For those unfamiliar with the play, Pygmalion is the source material for the classic musical and film My Fair Lady. We are introduced to phonetics teacher Henry Higgins (Bertie Carvel); a pompous, eccentric character who likes a challenge, he takes it upon himself to transform working-class cockney flower seller Eliza Doolittle (Patsy Ferran), whom he bumps into by chance at Covent Garden, into a lady – or to create the illusion of a lady, at least – by teaching her to speak properly.

We’ll start with the positives: Patsy Ferran is a delight. We previously saw her in the West End revival of Summer and Smoke, which we described as a “revelatory performance” and “utterly spellbinding” – it was this particular performance that won her the 2019 Olivier Award for Best Actress. She is undoubtedly the highlight of Pygmalion – amusing and charming, she has an ability to light up the stage and steals the scene during act one’s tea party, which is the most enjoyable sketch in the play. While we don’t think this role particularly stretches her abilities this is a fine performance nonetheless.

Unfortunately we never really bought into Bertie Carvel as Eliza’s teacher Henry Higgins. While, yes, he is meant to be a bit quirky, a bit of an oddball, sometimes unpleasant, this performance seems too extreme – Higgins is unusual and unlikeable, which makes buying into his relationships with the other characters a bit difficult. The bond which eventually develops between Henry and Eliza doesn’t feel authentic, it feels more of a surprise, and not a pleasant one.

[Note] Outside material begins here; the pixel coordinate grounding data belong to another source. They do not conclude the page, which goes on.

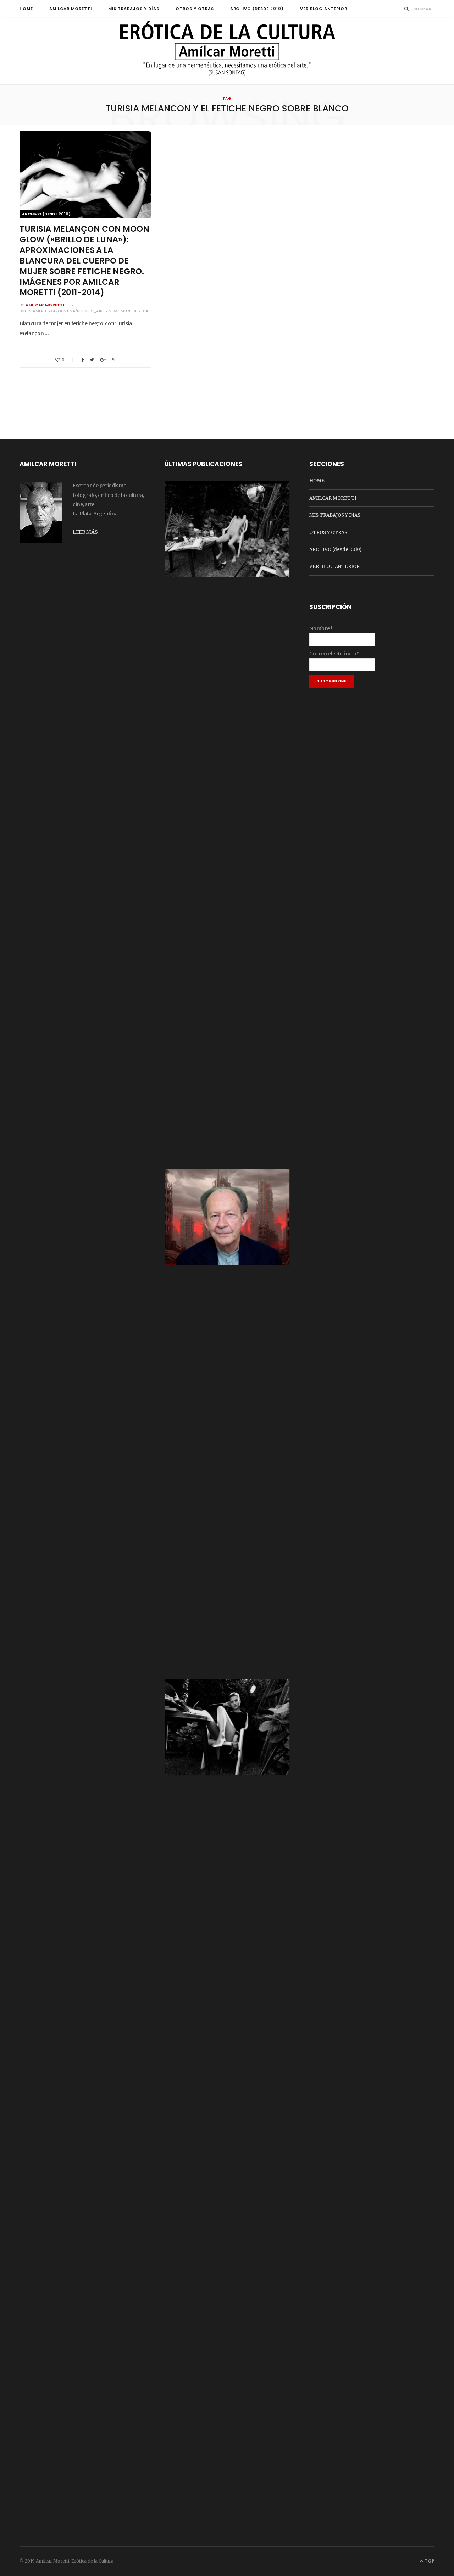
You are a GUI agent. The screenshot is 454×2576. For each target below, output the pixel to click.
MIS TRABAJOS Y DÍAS (133, 8)
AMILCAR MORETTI (70, 8)
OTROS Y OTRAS (195, 8)
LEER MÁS (85, 532)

There are also a number of odd staging choices which seem more strange for the sake of it, as opposed to particularly adding anything. There’s a protracted sketch where Henry is enunciating vowels – it’s weird, but not in a “this is unusual and I quite like it” way, more of a “why is this happening and will it be over soon?” way. The audience response was mostly silence, interspersed occasionally with nervous laughter – it was quite uncomfortable and hugely overstayed its welcome. The ambassador’s party scene during the second act also has some unusual staging choices which feel completely unnecessary.

It all adds up to an overall experience which is somewhat underwhelming. There are individually strong elements – the tea party scene, in which Eliza inadvertently invents ‘the new small talk’, is objectively excellent – and there are a number of amusing punchlines. But even an enjoyable performance from Patsy Ferran can’t save this unusual and ultimately unsatisfying revival.